"Kieeeeedy byłem, kieeeeedy byłem małym chlopcem, hej!
Wzioooooął mnie ojciec, wzioooooął mnie ojciec
i tak do mnie rzekl..."
Seria skrzynek ma na celu pokazanie ciekawych miejsc z okolic w których wychowywał się mój nieżyjący już tata. Miejsc które mi pokazywał jak byłem mały i jak troche wiekszy, i o których opowiadał mi z wielką pasją. Niestety jakoś nie za bardzo mnie to wszystko interesowało i słuchałem tego tak "piąte przez dziesiąte"Teraz, kiedy z wielkim zaciekawieniem posłuchałbym tego jeszcze raz, jest niestety już za późno... Ale jako że od dziecka byłem tutaj częstym gościem to jakaś wiedza i wspomnienia pozostałyNa szczęście cała okolica nie jest okeszowana i mogę sie tym wszystkim z Wami podzielić.
.....................................
Młyn Pęchery (rz. Puznówka)
Prawdopodobnie najstarszy młyn w Sufczynie (z końca XVIII wieku).
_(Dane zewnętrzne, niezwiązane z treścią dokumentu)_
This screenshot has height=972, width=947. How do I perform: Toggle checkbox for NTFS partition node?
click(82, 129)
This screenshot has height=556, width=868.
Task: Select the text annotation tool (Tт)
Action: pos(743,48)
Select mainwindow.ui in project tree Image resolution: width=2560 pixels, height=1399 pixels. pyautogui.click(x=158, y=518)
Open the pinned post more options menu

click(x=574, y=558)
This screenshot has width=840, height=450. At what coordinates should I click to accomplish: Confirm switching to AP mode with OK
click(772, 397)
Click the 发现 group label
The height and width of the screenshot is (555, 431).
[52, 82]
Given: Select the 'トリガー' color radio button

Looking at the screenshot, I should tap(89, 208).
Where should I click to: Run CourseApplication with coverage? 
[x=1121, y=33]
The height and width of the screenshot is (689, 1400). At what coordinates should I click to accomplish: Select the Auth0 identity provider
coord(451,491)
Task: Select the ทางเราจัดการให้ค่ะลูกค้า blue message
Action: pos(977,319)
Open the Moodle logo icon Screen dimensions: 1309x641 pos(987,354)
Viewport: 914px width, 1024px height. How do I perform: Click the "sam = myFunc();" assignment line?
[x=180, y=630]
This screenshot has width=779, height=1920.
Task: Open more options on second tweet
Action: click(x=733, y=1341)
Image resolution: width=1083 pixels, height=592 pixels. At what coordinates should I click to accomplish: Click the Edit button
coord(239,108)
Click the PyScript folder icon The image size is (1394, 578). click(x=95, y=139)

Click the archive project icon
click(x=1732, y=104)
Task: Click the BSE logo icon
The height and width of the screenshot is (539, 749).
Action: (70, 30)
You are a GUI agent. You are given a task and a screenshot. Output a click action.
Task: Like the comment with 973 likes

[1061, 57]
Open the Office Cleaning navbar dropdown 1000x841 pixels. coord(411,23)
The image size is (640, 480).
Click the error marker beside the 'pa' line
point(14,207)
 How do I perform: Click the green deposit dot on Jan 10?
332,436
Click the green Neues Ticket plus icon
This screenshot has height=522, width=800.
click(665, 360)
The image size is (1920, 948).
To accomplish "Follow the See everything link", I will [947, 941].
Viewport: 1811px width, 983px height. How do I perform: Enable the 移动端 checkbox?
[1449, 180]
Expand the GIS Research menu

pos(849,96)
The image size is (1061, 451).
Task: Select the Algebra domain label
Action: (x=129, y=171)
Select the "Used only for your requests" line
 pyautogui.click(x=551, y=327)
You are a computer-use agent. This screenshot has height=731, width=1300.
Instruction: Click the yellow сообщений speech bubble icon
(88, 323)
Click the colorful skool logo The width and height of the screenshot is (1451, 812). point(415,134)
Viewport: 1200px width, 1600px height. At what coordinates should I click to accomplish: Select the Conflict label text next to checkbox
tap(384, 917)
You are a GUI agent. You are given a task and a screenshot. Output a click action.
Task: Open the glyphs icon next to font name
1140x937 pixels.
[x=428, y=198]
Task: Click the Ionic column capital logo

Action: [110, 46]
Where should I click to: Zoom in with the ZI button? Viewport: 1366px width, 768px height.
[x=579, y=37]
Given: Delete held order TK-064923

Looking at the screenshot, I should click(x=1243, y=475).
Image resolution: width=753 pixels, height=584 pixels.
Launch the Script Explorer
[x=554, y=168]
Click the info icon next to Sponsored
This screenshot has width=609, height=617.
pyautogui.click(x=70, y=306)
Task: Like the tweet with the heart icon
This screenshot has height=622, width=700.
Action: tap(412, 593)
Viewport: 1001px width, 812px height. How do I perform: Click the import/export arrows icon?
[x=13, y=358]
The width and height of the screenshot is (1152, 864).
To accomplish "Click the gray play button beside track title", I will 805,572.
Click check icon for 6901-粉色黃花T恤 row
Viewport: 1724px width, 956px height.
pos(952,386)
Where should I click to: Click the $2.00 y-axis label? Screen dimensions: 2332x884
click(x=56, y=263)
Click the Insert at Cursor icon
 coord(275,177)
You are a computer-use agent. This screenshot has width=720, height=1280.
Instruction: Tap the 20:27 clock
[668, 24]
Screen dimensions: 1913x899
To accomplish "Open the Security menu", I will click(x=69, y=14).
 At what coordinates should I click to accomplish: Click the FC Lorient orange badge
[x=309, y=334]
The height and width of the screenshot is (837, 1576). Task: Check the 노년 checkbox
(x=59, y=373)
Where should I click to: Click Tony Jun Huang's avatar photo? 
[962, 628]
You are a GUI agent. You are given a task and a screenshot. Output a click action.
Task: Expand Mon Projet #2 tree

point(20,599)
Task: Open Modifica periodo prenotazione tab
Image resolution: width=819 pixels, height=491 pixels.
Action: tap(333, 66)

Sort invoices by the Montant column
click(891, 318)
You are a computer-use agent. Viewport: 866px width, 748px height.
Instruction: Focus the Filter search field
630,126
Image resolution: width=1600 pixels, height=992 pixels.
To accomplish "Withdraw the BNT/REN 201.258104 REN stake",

Przed II Wojną Światową młyna Sufczyn-Pęchery był Dawid Cukerman1. W 1943 roku zamordowany został przez hitlerowców na Pawiaku. W okresie powojennym znajdował się w rękach p. Mazka. Obecnie należy do Pana Wacława Paczkowskiego.
Tren młyna obecnie jest własnością prywatną. Wydaje mi się że w tej chwili jedyna pozostałością po młynie jest widoczna na fotce zapora. Kesz pod współrzędnymi.
UWAGA!! W logbooku znajduje się cyfra potrzebna do finału.